§ **Stored data entries**
· · · ·

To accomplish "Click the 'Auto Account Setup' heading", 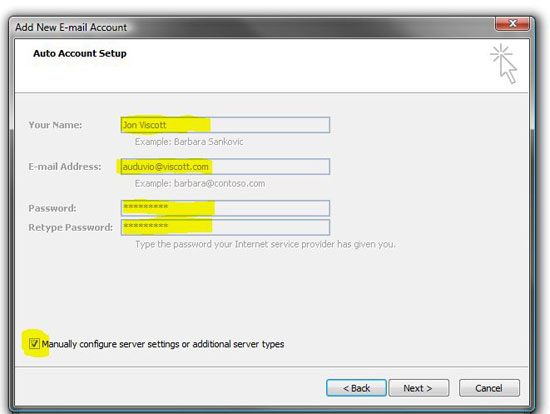I will click(80, 53).
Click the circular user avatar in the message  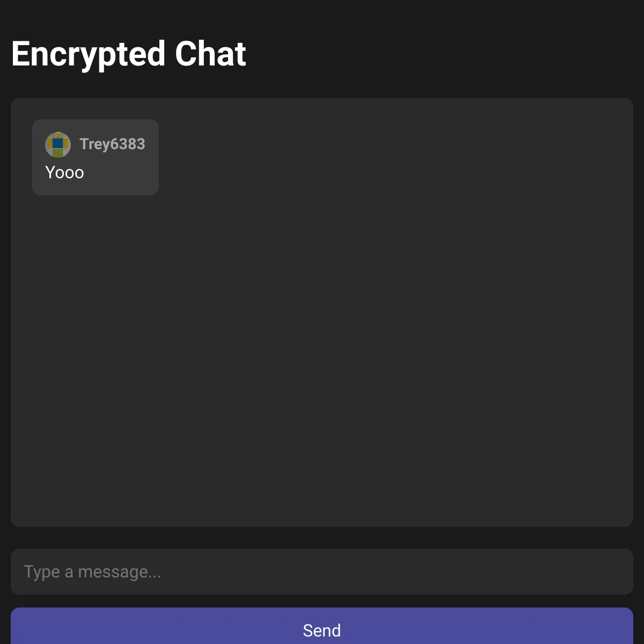(57, 144)
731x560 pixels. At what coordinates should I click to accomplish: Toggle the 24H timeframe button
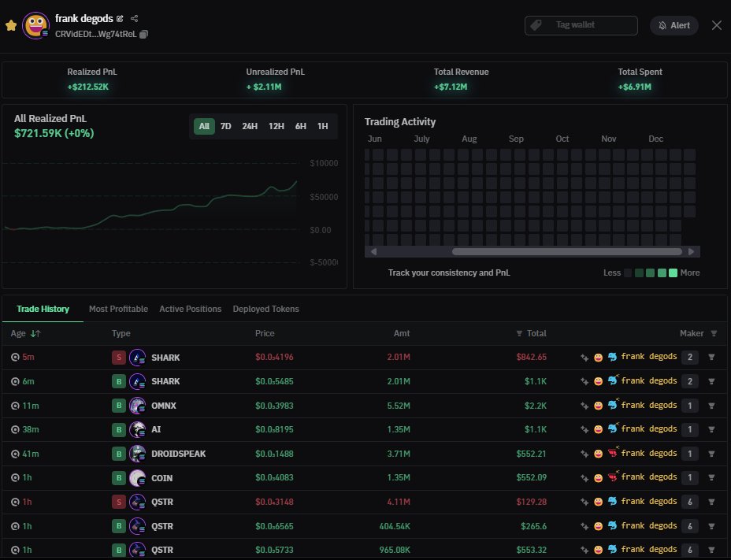click(250, 126)
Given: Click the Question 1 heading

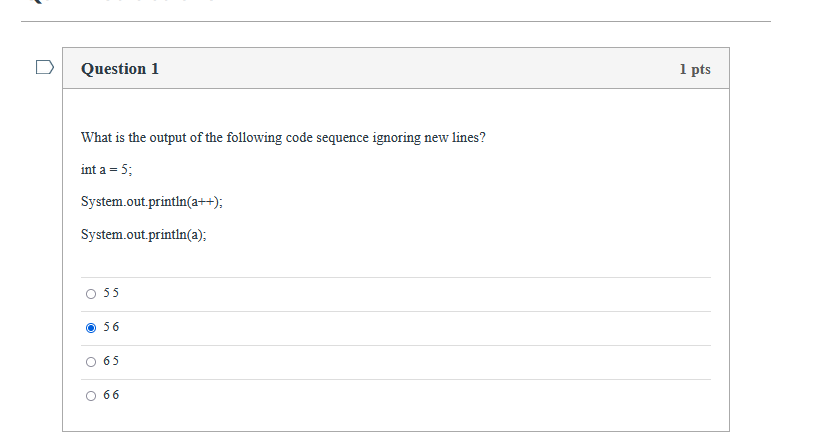Looking at the screenshot, I should (120, 69).
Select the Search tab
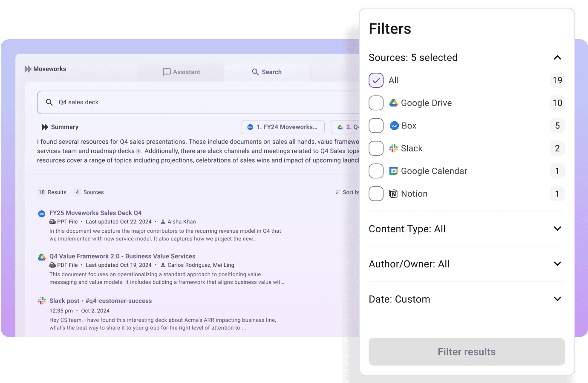This screenshot has width=588, height=383. coord(266,72)
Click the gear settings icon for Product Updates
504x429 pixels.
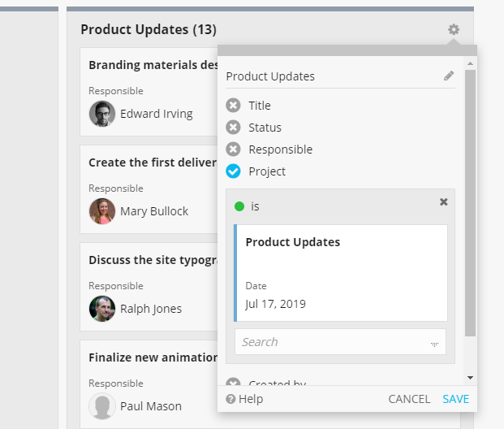pos(454,30)
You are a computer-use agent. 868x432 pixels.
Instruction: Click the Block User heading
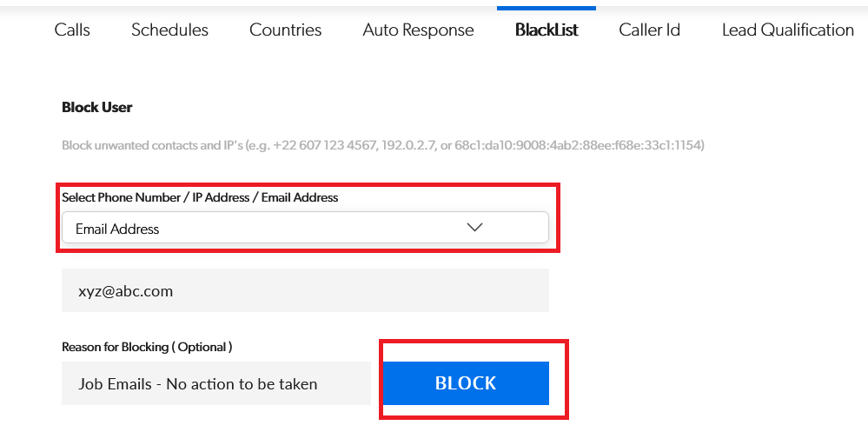[x=97, y=108]
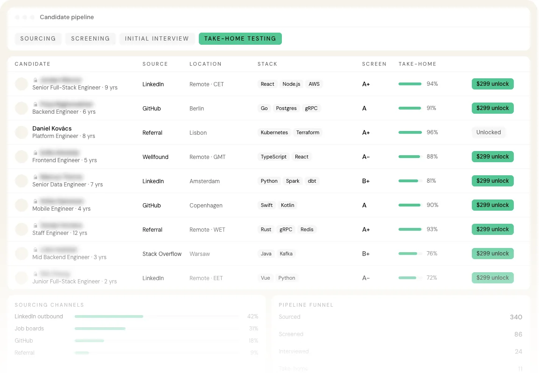Image resolution: width=539 pixels, height=392 pixels.
Task: Click the lock icon on the Mid Backend Engineer row
Action: coord(35,249)
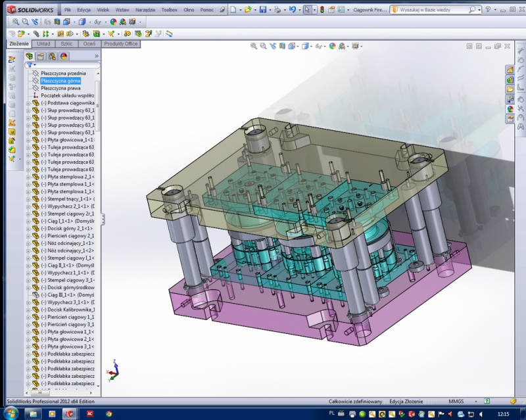The image size is (526, 420).
Task: Select Płaszczyzna przednia in the feature tree
Action: point(63,74)
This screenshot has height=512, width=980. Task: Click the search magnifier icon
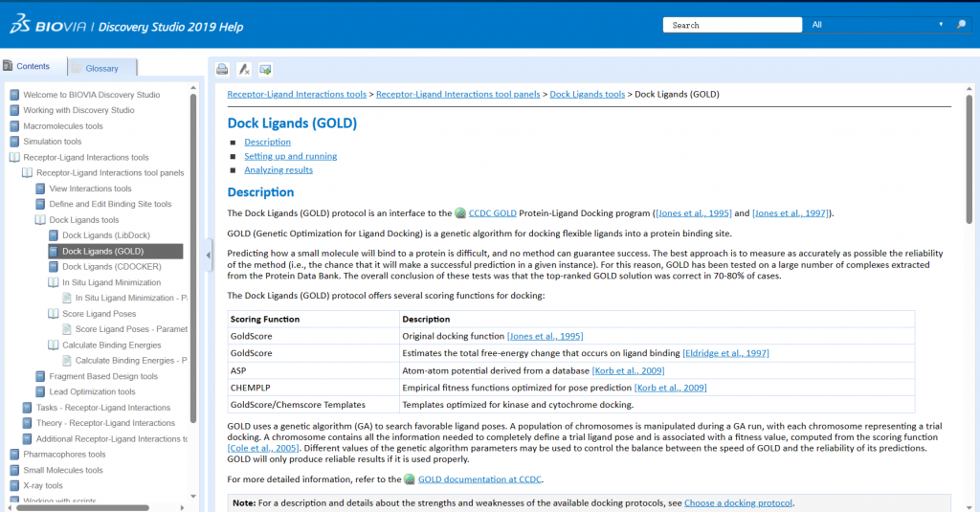pyautogui.click(x=960, y=25)
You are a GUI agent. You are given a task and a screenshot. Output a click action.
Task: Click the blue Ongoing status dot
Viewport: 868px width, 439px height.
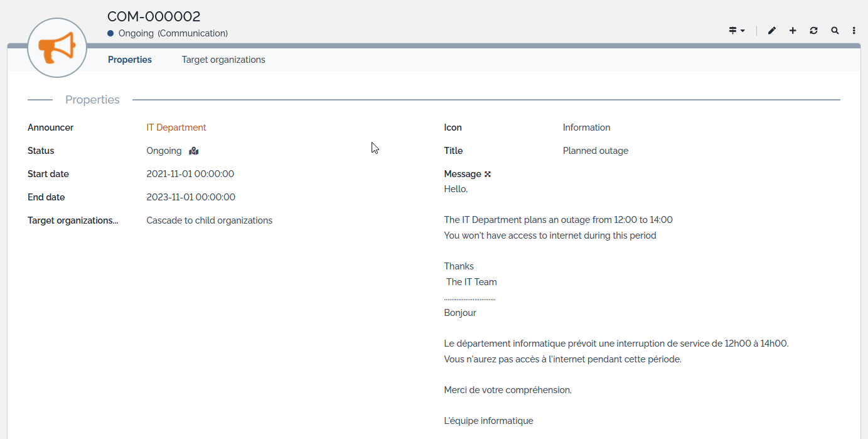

· · · ·

§ **PROBLEM REQUIREMENTS**
Reproduce exactly and only the lines from the "You are a GUI" line to the last line of the records above. Do not carry over any pictures.

§ **EXPECTED OUTPUT**
You are a GUI agent. You are given a task and a screenshot. Output a click action.
Task: Click the blue Ongoing status dot
Viewport: 868px width, 439px height.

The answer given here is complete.